[Word and item location data]
** Begin **

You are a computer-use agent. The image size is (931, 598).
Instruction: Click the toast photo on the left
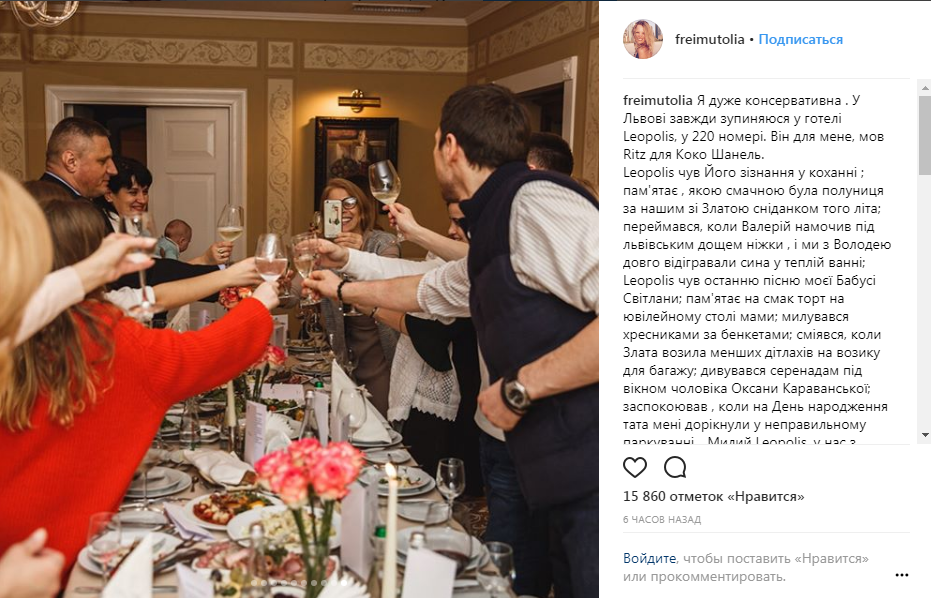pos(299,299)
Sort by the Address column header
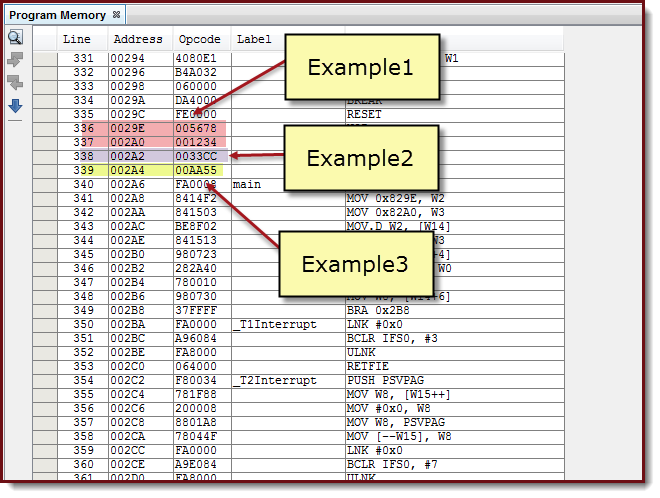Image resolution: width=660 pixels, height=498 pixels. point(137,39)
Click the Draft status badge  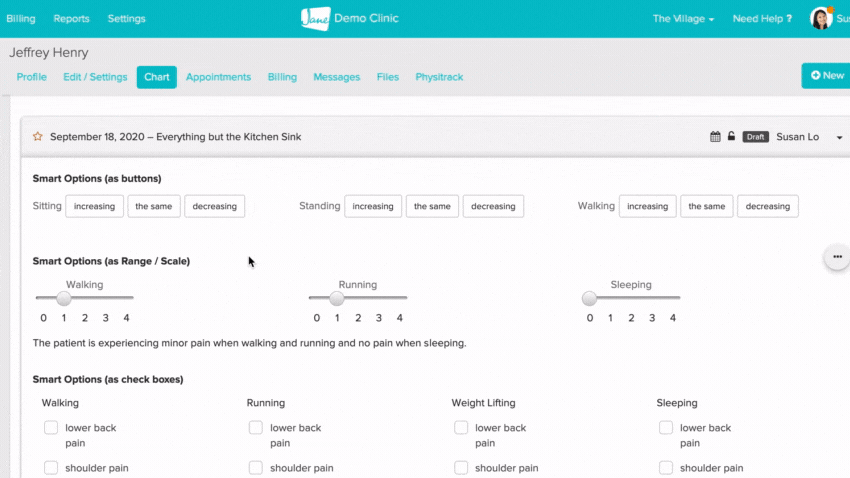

** End **

*AIM*: Rewrite every line of the material above, adding 9 to each coordinate and each pixel dimension in the answers. Leave the pictures out.

*EXERCISE RESULT*:
You are a computer-use agent. The image size is (931, 598).
Instruction: Click the toast photo on the left
pos(308,308)
Sort by the Address column header
Image resolution: width=669 pixels, height=507 pixels. point(146,48)
Click the Draft status badge  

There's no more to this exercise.